米下院議会、マッカーシー議長の罷免決議を可決、米史上で初

(米国)

ニューヨーク発

2023年10月04日

米国連邦議会下院は10月3日、ケビン・マッカーシー下院議長(共和党、カリフォルニア州)の罷免決議を賛成216票、反対210票、棄権7票の賛成多数で可決した。米国で下院議長が罷免されるのは史上初めて。

下院は全433議席(注)中、過半数となる221議席を共和党が占めている。一方で、2024会計年度本予算までのつなぎ予算の成立にあたり、共和党保守派は、要求する大規模な歳出削減などが盛り込まれていないとして、マッカーシー議長への反発を強めており(2023年10月3日記事参照)、今回の罷免決議により「造反」したかたちだ。

今回の罷免決議を受けて、新たに下院議長を選出することとなるが、現時点では明確な候補者は現れていないもようだ(ロイター10月3日)。なお下院は、今週は新たな議長選出を行なわないとしており、またマッカーシー議員は立候補しないと周囲に明かしている(政治専門誌「ザ・ヒル」10月3日)。議長不在中の当面の措置として、パトリック・マクヘンリー下院議員(共和党、ノースカロライナ州)が議長代行を務めることになる。議長代行の候補者はマッカーシー議員が議長に選出された2023年1月に決定しており、議長が職務遂行不可能な状況となるまで人選は秘密にされていた(政治専門誌「ポリティコ」10月3日)。

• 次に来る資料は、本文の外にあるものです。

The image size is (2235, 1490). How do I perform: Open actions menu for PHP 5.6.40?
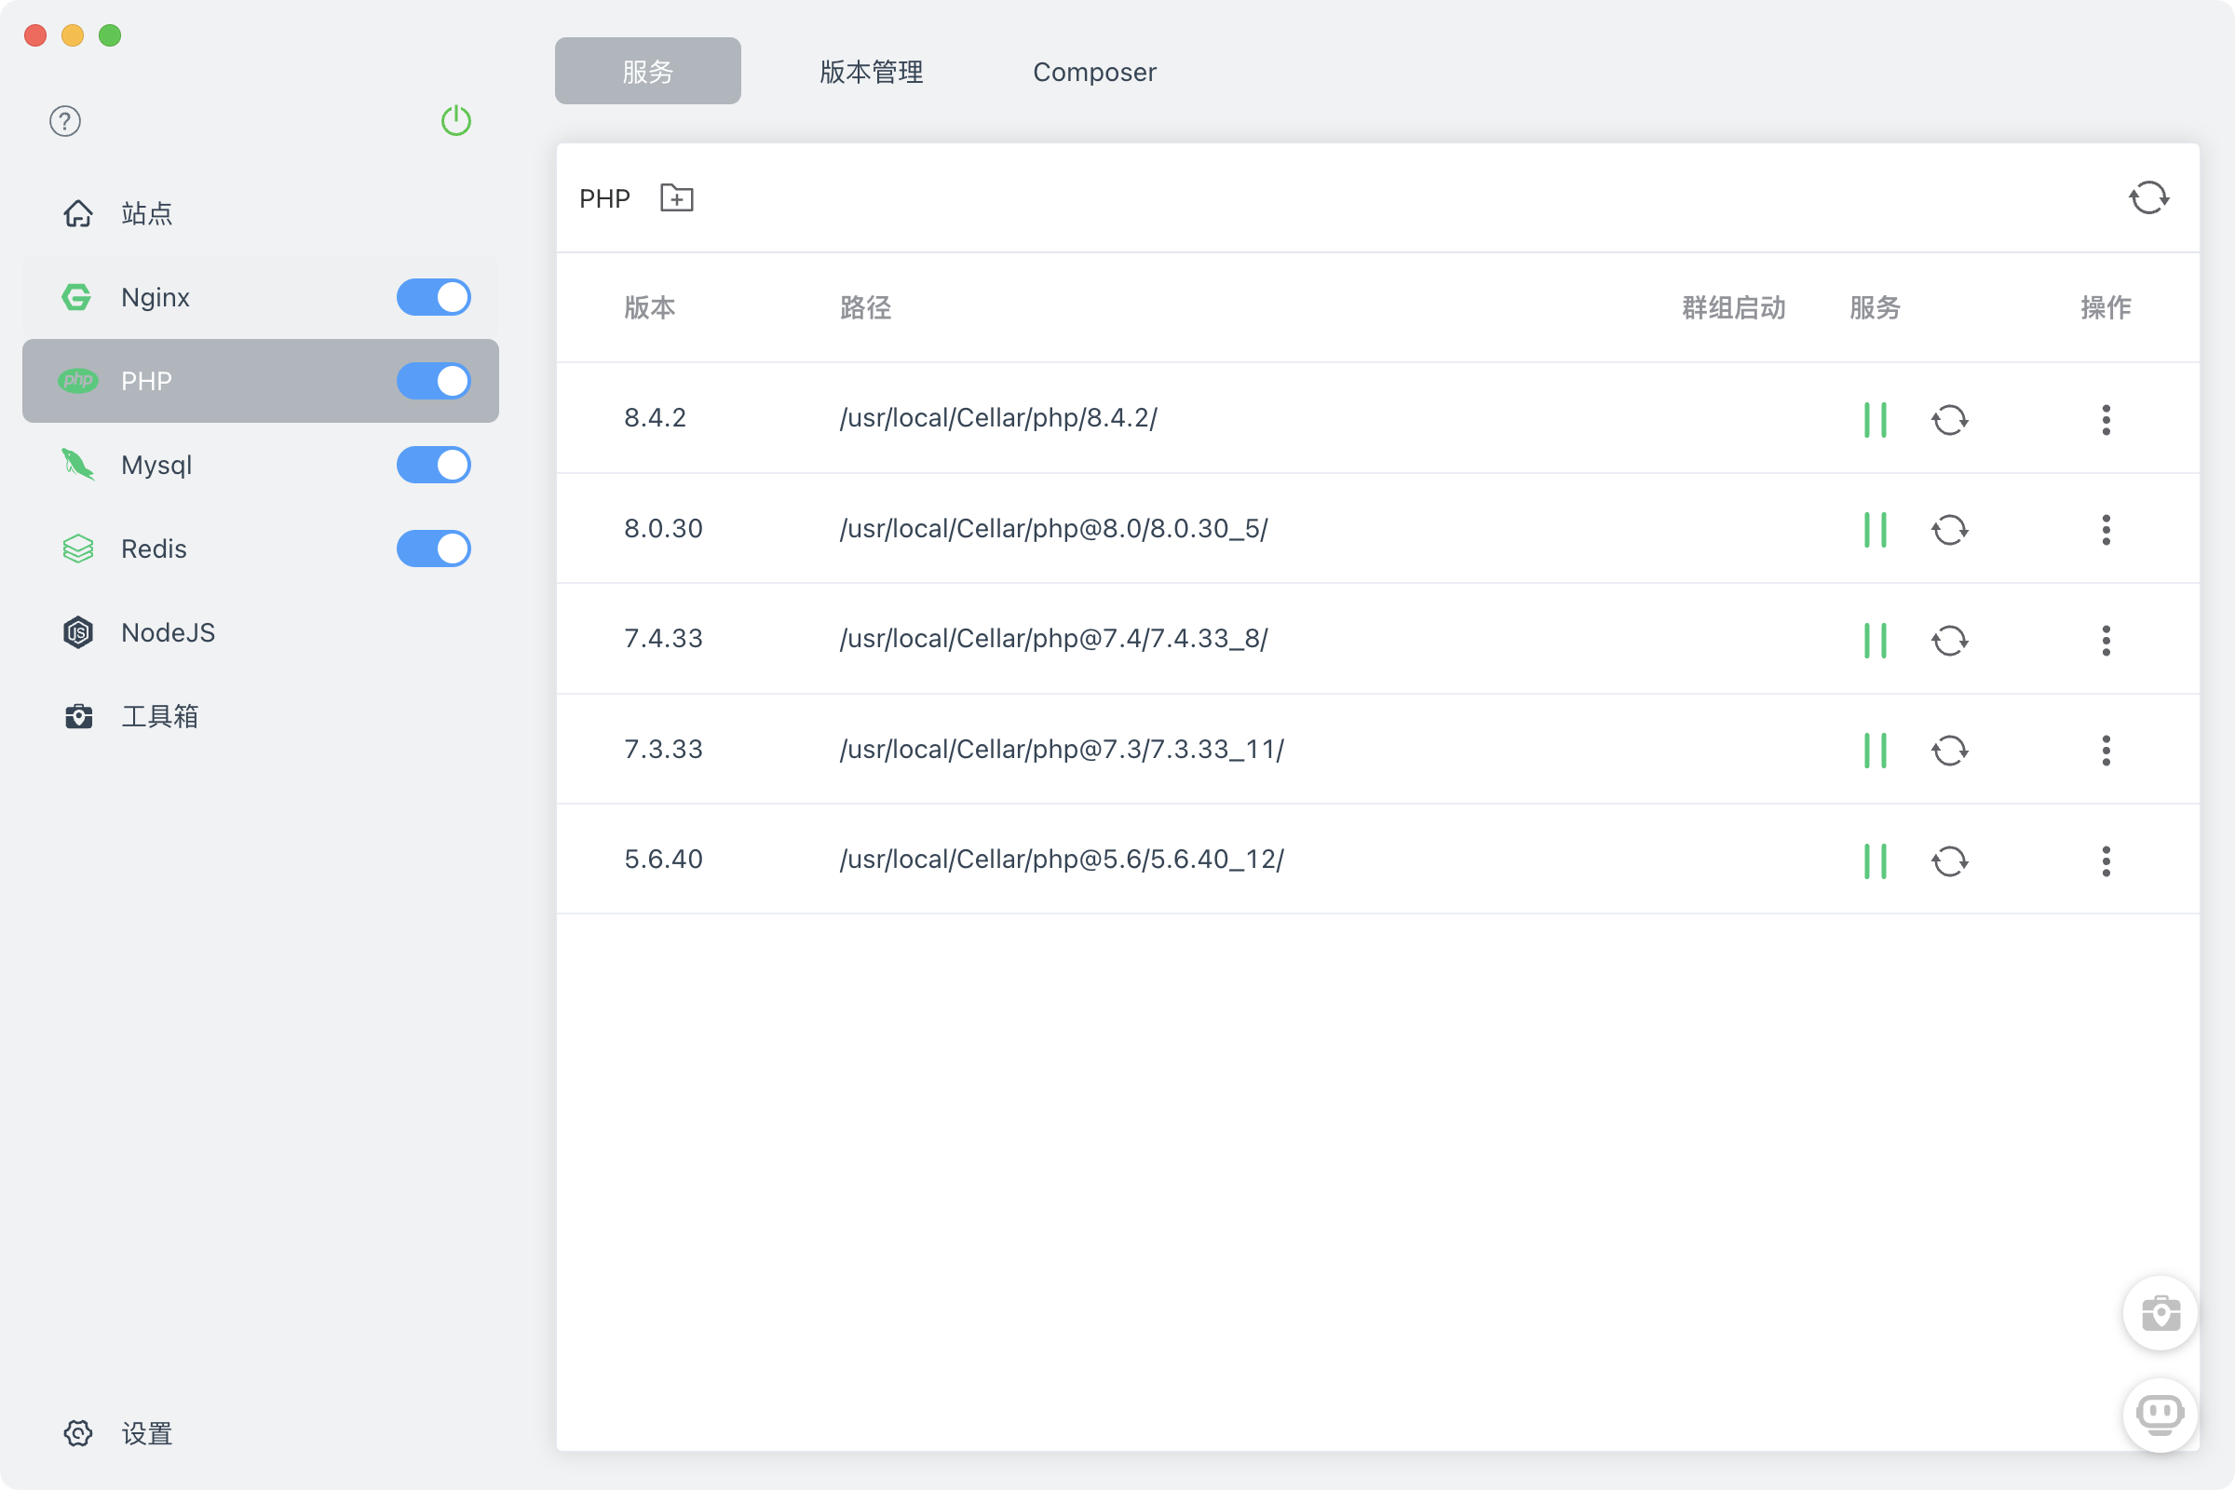pyautogui.click(x=2106, y=861)
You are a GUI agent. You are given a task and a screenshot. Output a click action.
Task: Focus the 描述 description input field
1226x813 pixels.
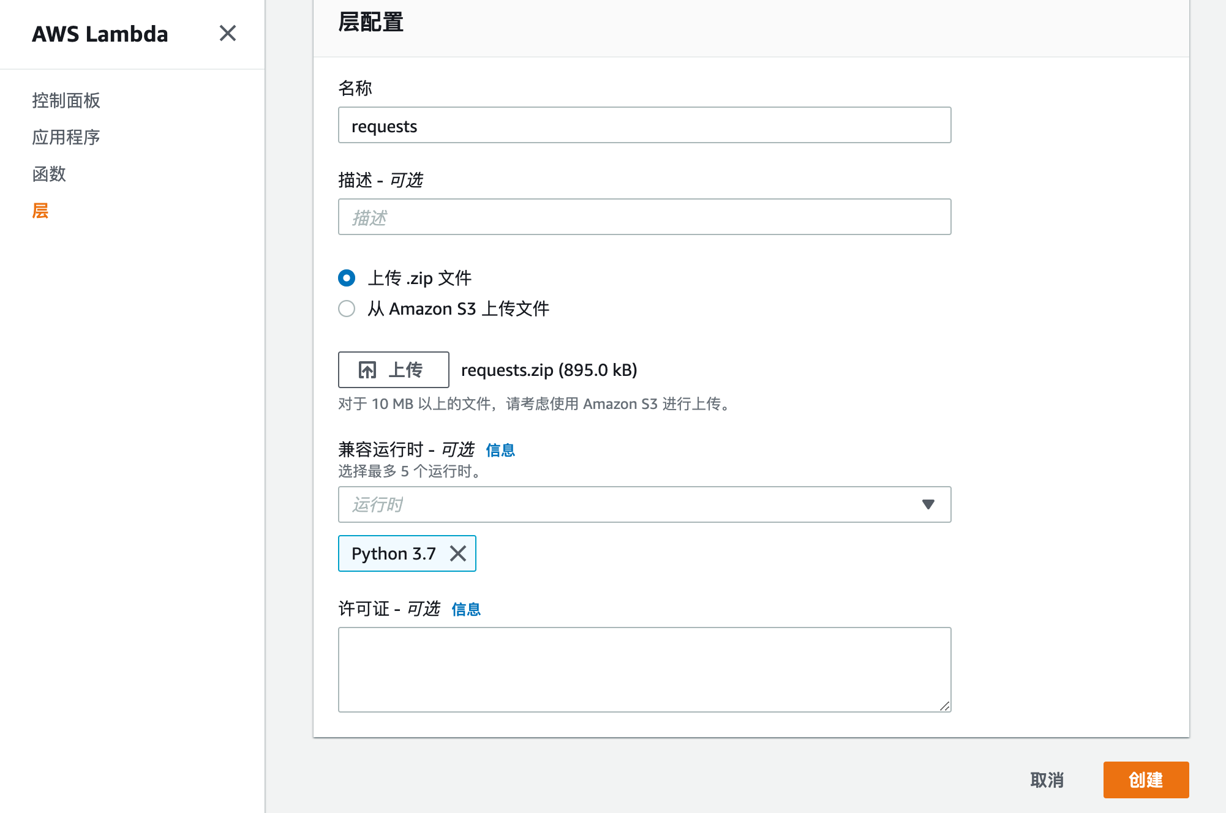pyautogui.click(x=644, y=217)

2023年5月の債務上限に係る合意(2023年5月29日記事参照)とそれに基づく法案成立(2023年6月5日記事参照)や、つなぎ予算の成立に大きな役割を果たしたマッカーシー議長の罷免は、政府閉鎖に対する懸念を再燃させそうだ。新たな下院議長が選出されるまでは、2024年度歳出関連法案の審議の停滞が想定されるため、つなぎ予算の期限である11月17日までに同法案の成立が間に合わない可能性も想定される。今回のつなぎ予算の争点だった大規模な歳出削減やウクライナ支援、国境措置といった論点は民主党・共和党間の間での隔たりが大きく、今後の道筋は極めて不透明だ。

(注)定数は435議席、2023年10月3日時点で欠員が2議席。